UK ups the ante on EU ahead of crunch Brexit trade talks


David Frost, the UK’s chief negotiator on a post-Brexit trade deal on Sunday (6 September) upped the ante ahead of a crunch week of negotiations, warning that Boris Johnson’s government was not “scared” of walking away from talks without a deal to govern trade from 2021.

Frost will host EU counterpart Michel Barnier for the eighth round of talks in London, starting on Tuesday, with both sides under pressure to break a lengthy log-jam on regulatory alignment and fisheries.
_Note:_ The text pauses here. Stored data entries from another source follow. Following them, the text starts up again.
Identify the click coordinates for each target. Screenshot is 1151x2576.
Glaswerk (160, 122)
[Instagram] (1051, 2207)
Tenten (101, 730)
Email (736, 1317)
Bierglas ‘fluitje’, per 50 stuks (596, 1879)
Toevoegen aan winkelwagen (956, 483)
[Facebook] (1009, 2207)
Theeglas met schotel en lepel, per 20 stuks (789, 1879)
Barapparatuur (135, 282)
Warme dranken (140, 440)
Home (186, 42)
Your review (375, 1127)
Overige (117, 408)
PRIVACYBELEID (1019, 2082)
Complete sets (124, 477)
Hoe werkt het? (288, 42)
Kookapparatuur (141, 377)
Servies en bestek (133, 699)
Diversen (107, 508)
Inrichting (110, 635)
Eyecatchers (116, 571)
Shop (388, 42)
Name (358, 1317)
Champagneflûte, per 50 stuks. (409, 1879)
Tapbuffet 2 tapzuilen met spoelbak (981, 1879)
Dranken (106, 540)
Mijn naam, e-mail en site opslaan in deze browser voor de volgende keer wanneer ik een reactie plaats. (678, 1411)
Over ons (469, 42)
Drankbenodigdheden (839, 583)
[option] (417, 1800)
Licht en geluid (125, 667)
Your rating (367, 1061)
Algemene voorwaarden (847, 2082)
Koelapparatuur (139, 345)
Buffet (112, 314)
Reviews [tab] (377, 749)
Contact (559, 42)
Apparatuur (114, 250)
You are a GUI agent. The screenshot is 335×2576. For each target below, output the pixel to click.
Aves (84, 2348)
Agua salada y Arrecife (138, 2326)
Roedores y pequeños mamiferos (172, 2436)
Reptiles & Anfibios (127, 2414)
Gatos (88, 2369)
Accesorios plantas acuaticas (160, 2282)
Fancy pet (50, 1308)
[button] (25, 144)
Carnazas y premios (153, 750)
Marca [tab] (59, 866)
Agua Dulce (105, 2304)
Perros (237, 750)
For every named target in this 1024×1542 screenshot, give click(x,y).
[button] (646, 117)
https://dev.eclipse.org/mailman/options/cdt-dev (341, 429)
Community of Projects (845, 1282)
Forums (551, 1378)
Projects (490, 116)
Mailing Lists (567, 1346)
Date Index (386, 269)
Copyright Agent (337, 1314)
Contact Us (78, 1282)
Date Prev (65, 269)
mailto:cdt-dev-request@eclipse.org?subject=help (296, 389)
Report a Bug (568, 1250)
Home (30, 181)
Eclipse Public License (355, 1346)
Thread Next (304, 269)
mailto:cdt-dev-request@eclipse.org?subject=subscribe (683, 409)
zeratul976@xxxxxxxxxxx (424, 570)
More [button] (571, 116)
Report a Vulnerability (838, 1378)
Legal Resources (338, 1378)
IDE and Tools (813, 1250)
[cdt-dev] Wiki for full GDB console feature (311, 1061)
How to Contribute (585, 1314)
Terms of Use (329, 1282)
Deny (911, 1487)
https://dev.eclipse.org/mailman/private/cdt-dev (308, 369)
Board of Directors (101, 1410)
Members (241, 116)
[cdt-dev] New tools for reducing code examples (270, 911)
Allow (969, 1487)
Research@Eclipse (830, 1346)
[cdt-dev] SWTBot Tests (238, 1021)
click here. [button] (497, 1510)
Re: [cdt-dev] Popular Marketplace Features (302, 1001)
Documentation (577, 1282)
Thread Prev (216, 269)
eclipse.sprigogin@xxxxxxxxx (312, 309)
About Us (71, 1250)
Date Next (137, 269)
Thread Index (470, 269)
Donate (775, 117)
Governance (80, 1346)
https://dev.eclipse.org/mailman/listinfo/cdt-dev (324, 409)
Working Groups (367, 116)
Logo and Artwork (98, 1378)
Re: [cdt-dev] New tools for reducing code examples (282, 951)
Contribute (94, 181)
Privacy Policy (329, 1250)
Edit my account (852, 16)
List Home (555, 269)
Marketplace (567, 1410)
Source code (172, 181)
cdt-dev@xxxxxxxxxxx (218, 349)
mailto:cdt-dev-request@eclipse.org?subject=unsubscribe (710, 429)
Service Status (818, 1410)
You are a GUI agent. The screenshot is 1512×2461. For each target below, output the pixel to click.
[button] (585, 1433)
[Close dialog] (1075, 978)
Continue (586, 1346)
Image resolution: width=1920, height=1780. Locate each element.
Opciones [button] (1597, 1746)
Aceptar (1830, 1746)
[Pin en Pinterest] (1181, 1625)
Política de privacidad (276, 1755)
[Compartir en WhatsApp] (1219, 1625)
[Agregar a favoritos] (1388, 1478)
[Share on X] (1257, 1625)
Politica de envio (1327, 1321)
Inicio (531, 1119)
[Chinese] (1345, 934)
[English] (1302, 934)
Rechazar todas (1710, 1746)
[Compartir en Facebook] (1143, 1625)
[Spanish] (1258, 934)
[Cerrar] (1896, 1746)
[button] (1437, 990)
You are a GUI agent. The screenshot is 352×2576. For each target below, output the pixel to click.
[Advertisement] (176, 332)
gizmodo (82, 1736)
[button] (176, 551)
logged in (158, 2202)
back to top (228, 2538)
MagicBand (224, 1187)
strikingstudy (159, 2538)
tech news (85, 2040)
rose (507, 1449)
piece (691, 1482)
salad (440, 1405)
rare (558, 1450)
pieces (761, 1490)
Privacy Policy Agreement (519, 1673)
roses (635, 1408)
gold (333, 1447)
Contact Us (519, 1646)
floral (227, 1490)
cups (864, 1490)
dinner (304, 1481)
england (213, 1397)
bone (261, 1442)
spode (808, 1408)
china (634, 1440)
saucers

In an interview with the Mail on Sunday, Frost also pinned the blame for the impasse on the team of Boris Johnson’s predecessor as Prime Minister, Theresa May, who he said had “blinked and had its bluff called at critical moments” during negotiations on the Withdrawal Agreement that took the UK out of the EU this January.

As a consequence, Frost said that the EU had “learned not to take our word seriously”.

That prompted an angry reaction from Gavin Barwell, chief of staff for May, who accused Frost of “brass neck”, pointing out that 95% of the Withdrawal Agreement signed off by Johnson was negotiated by May.

“The 5% that was new involved giving in to the EU’s key demand,” said Barwell, a reference to Johnson agreeing to the EU’s ‘backstop’ proposal to avoid a hard border between Northern Ireland and the Republic of Ireland.

Although the post-Brexit transition period ends on 31 December, the window for agreeing a new trade pact with sufficient time for it to be ratified by national parliaments and the European Parliament is steadily closing.

In a BBC interview on Sunday, Foreign Secretary Dominic Raab also sought to put the pressure on Barnier, warning that this week’s round would be “a wake-up call for the EU” and repeated that a deal was “there for the taking” if the two sides could broker a compromise on state aid and fisheries.

Fisheries appears to be tougher to resolve. The EU has demanded fishing arrangements that gives EU trawlers access to UK waters comparable to that offered by the Common Fisheries Policy, while the UK wants the EU’s 40 year old fisheries agreement with Norway to be the model for its own settlement.

Boris Johnson’s government is expected to outline its plans for the UK’s future state aid regime later this month, a move which officials hope could pave the way to a compromise. Barnier has stated that the EU cannot agree to a trade deal without knowing what the UK’s subsidy regime will look like, though Barnier’s team have indicated that this does not mean that the UK must necessarily mirror EU state aid rules.

“I think this week is an important moment for the EU to really effectively recognise that those two points of principle are not something we can just haggle away,” said Raab.

The two sides’ positions have hardened in recent weeks. Last week, Barnier said that he was ‘worried and disappointed’ by the UK’s refusal to offer compromises, while French foreign minister Jean-Yves Le Drian blamed the lack of progress on “the UK’s uncompromising and, to be frank, unrealistic attitude”.